▶ **EXERCISE 1**
In the search-complexity notes, which two pointers are named as the only memory the halving approach needs?
▶ **EXERCISE 2**
Retype the search-complexity notes starting with "Check every element" and going on through "predictable interview regressions.".

Check every element from left to right until we find the target or exhaust the array. Each comparison is O(1), and we may visit all n elements, giving O(n). No extra space needed.
Each comparison eliminates half the remaining search space. After k comparisons, the space is n/2ᵏ. We stop when the space is 1, so k = log₂ n. No extra memory needed — just two pointers (lo, hi).
Review these before coding to avoid predictable interview regressions.
Wrong move: Loop endpoints miss first/last candidate.
Usually fails on: Fails on minimal arrays and exact-boundary answers.
Fix: Re-derive loops from inclusive/exclusive ranges before coding.
Wrong move: Zero-count keys stay in map and break distinct/count constraints.

Stored data entries

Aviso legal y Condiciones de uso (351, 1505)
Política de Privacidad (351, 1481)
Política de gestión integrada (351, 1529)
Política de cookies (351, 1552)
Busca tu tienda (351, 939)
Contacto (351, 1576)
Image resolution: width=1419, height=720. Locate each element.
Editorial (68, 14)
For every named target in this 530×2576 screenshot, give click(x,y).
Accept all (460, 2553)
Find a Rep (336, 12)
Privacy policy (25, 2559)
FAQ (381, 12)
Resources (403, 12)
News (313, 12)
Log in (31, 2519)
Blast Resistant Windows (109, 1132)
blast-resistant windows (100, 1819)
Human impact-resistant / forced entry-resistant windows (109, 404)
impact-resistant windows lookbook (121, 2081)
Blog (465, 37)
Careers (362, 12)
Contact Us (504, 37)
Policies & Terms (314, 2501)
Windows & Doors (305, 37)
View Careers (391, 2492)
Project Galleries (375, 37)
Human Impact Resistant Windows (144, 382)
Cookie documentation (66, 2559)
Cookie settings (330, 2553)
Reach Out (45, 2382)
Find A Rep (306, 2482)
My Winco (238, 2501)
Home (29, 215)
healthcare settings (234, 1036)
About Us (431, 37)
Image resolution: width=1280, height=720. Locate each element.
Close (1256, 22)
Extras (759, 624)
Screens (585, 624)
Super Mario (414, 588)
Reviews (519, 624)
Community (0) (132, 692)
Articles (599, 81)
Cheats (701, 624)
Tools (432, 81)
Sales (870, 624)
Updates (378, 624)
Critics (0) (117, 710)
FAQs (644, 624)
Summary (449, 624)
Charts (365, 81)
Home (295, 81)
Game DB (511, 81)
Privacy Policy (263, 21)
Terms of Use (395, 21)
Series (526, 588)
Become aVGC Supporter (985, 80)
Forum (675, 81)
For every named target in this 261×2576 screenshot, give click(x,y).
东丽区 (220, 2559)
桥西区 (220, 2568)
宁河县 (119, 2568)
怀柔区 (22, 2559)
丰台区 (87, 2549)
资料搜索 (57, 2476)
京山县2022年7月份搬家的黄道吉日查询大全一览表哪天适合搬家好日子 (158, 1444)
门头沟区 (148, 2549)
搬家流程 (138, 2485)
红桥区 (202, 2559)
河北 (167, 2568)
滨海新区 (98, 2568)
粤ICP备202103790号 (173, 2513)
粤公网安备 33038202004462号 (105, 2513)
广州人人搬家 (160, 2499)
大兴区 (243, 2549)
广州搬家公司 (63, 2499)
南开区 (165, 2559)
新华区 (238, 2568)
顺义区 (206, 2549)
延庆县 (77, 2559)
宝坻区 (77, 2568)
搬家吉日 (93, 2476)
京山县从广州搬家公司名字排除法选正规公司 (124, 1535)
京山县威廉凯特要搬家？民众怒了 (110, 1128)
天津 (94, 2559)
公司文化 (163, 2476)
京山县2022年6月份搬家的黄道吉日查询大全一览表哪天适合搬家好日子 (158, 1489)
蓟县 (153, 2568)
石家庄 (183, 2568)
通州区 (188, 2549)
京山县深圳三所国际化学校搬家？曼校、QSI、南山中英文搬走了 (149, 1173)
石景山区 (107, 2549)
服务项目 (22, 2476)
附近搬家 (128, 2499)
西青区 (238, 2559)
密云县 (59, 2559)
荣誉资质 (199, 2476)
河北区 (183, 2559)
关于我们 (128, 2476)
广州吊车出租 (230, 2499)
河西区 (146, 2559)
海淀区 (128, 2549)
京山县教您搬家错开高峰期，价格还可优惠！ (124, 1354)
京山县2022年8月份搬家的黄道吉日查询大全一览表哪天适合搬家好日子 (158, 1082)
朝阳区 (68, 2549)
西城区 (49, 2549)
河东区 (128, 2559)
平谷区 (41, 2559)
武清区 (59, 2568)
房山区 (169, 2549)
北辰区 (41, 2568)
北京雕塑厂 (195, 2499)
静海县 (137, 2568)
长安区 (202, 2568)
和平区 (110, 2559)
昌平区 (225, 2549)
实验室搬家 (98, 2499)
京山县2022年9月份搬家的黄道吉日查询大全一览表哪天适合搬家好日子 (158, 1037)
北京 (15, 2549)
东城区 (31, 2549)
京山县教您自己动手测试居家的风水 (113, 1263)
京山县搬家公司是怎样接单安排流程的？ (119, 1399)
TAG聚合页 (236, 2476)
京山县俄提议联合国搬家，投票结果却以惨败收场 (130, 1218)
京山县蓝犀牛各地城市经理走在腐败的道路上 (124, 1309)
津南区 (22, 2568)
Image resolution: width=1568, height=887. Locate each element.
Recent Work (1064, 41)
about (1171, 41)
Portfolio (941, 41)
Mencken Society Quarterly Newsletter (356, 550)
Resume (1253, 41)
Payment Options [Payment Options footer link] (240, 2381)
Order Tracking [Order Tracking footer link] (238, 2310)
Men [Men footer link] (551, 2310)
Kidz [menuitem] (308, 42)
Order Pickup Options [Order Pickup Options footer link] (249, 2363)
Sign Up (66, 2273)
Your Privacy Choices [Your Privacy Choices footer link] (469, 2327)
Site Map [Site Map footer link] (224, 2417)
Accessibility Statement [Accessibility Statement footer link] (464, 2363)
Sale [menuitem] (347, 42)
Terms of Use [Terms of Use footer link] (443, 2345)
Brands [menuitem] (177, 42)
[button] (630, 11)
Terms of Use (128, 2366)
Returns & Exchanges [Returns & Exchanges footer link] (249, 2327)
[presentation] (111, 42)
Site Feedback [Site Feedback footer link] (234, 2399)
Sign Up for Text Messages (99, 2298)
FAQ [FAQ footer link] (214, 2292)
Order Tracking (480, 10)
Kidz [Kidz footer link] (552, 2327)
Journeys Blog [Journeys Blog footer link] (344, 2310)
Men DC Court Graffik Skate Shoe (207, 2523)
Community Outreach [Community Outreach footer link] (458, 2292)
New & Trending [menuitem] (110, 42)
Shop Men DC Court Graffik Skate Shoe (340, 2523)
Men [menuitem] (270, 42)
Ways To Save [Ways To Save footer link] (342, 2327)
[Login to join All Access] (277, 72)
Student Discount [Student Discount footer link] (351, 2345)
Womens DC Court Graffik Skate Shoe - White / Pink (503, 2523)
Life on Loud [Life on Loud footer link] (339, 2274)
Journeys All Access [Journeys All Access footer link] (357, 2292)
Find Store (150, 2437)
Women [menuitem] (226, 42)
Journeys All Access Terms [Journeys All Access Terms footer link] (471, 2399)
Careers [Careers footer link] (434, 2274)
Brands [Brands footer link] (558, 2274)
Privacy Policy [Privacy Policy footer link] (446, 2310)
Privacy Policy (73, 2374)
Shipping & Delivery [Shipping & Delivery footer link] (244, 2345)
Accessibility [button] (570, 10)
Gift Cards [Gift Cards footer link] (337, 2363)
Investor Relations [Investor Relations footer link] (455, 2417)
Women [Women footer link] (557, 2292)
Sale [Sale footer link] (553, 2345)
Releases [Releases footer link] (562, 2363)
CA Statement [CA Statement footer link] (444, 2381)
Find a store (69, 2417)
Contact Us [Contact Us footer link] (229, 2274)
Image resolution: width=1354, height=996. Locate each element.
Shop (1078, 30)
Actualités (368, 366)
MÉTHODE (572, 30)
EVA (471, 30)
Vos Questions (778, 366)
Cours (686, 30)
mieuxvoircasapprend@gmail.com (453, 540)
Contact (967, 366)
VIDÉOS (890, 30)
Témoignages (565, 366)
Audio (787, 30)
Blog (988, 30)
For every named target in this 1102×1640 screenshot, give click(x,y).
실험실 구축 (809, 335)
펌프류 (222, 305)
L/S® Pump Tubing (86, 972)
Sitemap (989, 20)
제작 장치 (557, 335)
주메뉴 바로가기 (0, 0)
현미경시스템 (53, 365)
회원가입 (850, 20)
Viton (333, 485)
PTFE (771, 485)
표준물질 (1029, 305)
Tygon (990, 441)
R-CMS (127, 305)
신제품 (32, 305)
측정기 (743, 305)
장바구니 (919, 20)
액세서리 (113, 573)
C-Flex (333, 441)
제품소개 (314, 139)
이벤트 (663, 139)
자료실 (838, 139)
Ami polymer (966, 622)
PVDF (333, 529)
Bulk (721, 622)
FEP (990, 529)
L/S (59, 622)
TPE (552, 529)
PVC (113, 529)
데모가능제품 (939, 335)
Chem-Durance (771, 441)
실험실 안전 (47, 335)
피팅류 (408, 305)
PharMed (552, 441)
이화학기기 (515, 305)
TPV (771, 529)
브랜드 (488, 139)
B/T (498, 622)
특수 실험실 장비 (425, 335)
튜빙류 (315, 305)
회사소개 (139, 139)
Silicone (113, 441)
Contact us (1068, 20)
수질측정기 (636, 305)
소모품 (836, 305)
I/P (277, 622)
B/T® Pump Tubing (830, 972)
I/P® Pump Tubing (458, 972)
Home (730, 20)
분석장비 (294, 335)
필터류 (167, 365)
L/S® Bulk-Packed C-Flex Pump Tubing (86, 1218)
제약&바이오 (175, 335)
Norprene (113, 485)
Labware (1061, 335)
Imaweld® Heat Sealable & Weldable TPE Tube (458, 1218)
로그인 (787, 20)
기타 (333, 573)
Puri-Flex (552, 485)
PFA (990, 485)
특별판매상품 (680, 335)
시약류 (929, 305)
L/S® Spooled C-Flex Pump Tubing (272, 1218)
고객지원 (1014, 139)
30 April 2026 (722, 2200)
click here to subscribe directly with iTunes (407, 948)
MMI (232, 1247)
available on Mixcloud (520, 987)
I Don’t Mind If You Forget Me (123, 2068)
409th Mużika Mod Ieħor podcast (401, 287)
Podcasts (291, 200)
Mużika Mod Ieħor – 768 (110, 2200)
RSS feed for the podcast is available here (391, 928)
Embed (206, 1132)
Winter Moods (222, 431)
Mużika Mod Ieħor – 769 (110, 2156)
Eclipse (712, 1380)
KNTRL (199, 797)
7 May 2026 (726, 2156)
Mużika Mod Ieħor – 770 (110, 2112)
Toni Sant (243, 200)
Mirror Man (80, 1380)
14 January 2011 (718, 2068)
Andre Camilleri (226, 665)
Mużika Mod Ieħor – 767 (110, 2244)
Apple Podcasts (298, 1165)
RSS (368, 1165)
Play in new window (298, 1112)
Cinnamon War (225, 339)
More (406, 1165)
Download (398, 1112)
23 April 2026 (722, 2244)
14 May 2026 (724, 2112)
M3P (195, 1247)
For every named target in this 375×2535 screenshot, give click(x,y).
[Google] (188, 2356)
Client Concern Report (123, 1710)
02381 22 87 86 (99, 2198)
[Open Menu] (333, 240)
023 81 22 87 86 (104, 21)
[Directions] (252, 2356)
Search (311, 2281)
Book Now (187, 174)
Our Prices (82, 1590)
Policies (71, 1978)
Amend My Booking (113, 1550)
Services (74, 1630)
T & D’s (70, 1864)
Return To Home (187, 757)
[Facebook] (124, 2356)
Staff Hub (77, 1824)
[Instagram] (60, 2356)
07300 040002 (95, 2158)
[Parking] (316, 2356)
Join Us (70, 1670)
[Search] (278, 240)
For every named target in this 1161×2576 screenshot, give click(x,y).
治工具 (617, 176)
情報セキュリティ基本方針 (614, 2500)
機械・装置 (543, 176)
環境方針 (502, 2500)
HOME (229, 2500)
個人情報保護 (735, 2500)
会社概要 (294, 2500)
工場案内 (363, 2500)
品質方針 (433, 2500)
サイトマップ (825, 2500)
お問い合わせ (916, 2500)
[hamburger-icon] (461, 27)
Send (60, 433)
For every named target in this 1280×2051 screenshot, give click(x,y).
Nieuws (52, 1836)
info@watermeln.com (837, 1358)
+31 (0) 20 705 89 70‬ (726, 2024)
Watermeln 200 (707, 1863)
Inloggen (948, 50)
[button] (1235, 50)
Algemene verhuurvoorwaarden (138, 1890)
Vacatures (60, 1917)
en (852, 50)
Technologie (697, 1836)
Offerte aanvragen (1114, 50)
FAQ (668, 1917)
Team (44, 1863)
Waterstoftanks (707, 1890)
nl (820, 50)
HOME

▶ **ANSWER SPACE 1**
lo and hi

▶ **ANSWER SPACE 2**
Check every element from left to right until we find the target or exhaust the array. Each comparison is O(1), and we may visit all n elements, giving O(n). No extra space needed.
Each comparison eliminates half the remaining search space. After k comparisons, the space is n/2ᵏ. We stop when the space is 1, so k = log₂ n. No extra memory needed — just two pointers (lo, hi).
Review these before coding to avoid predictable interview regressions.